Con“Don Giovanni”, (Khora.teatro – Teatro Stabile d’Abruzzo) Alessandro Preziosi, regista e protagonista, sceglie di riproporre un mito senza tempo attingendo dalla versione che ne diede Molière (con qualche innesto). L’ottimo cast è impreziosito dall’interpretazione di Nando Paone, che incarna con autoironia i patimenti di Sganarello, senso comune fatto servo, sacrificato alla vana causa di riportare sulla retta via il padrone Don Giovanni (un convincente Preziosi), impenitente libertino, rubacuori dal cuor di pietra, emblema di insanabili contraddizioni. Astuto e incosciente, blasfemo e rivoluzionario , cinico calcolatore e convincente imbonitore, “ladro gentiluomo” di desideri, Don Giovanni vive , tra una scappatella ed un duello riparatore, un dramma umano talmente eccessivo da sembrarci, paradossalmente familiare…Non parliamo certo delle magnifiche sorti del libertinismo nell’odierna società permissiva che fa del godimento un vessillo. Fortunatamente la lettura di Preziosi va un po’ oltre il banale ammiccamento all’attualità, ai tanti “dongiovanni” che affollano la scena pubblica, gettando piuttosto un occhio alla metafisica. Già, perché il fascino senza tempo di questo mito si spiega nella natura “fantasmatica” di Don Giovanni, fantasma estemporaneo (maschile e femminile) dell’ uomo “cui non manca niente”, dell’uomo la cui potenza e vitalità non si lasciano scalfire dai rischi del desiderio autentico, preferendo piuttosto perdersi nella ricerca interminabile e mortifera del mero appagamento dei sensi, in un mondo dove, morto Dio, tutto è possibile.
Questa natura spettrale del mito è ben suggerita dalle scenografie a firma Fabien Iliou, che ricreano questa dimensione straniante e metafisica sfruttando sapientemente profondità, proiezioni ed effetti ottici(Da segnalare anche i costumi a cura di Marta Crisolini Malatesta e le musiche di Andrea Farri).

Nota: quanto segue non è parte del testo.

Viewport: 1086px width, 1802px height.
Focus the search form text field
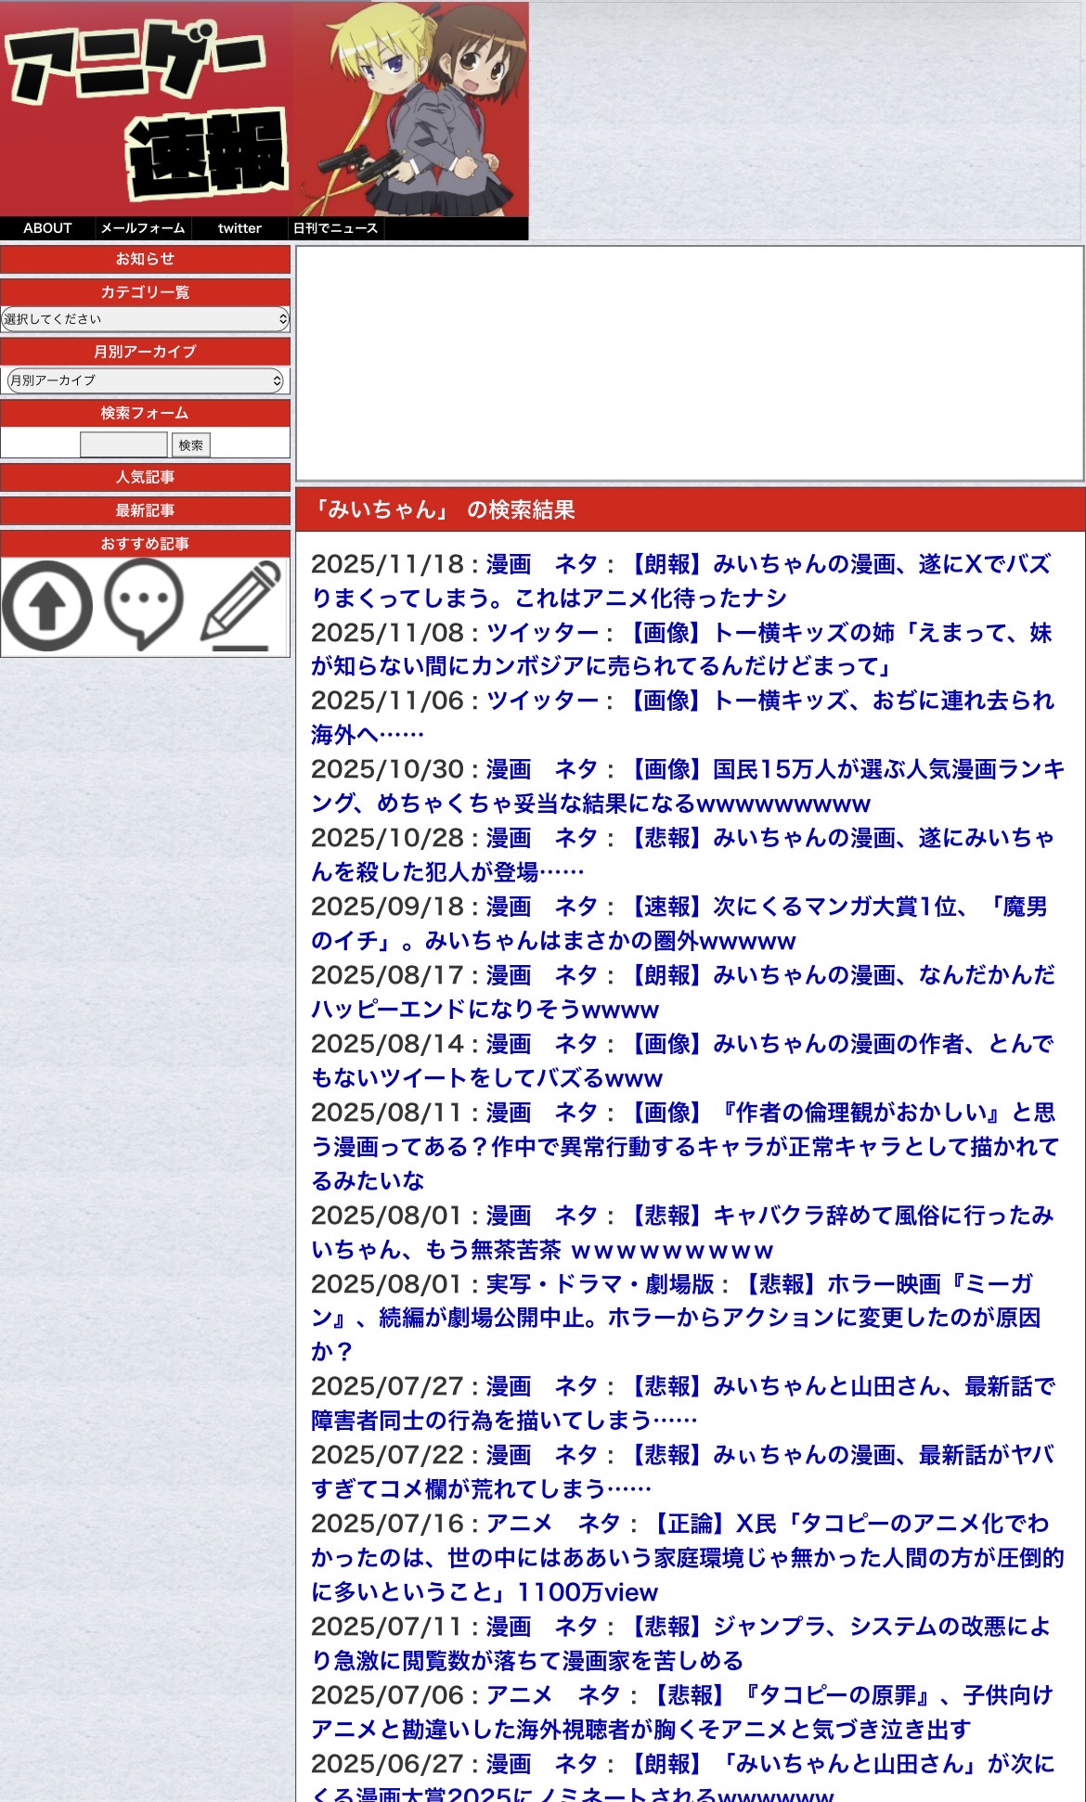(x=123, y=445)
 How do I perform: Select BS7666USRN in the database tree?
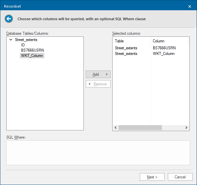click(x=32, y=50)
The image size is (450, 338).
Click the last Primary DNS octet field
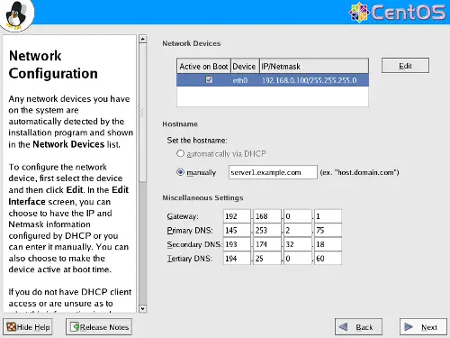[x=328, y=230]

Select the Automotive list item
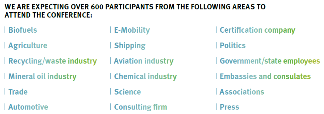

Un’ altra pista che lo spettacolo segue è quella della “miscredenza”. Già, perché il vero peccato di Giovanni è quello di non credere. Giovanni non crede nelle virtù del suo tempo, pie illusioni che celano un’ ipocrisia estesa a tutti i livelli sociali. Giovanni non crede alle parvenze sociali, e quindi non crede alle parole, che scivolano sul suo erotico furore, lasciandolo indenne se non vivificato, nei suoi beceri propositi.Pur con alcuni cedimenti di ritmo e di mordente, lo spettacolo di Preziosi riesce a dare spessore ad un dramma che ha ancora da dirci molto – al di là della dialettica moralismo/bigottismo- sui cortocircuiti dei nostri più intimi desideri. In questo caso (non è così in tutte le versioni) Giovanni sceglierà le fiamme piuttosto che la redenzione , e finirà poi per fondersi in quello schermo della fantasia che lo ha partorito, incarnando per sempre il mito della vita estetica, delizia e croce dei senza Dio di ieri e di oggi.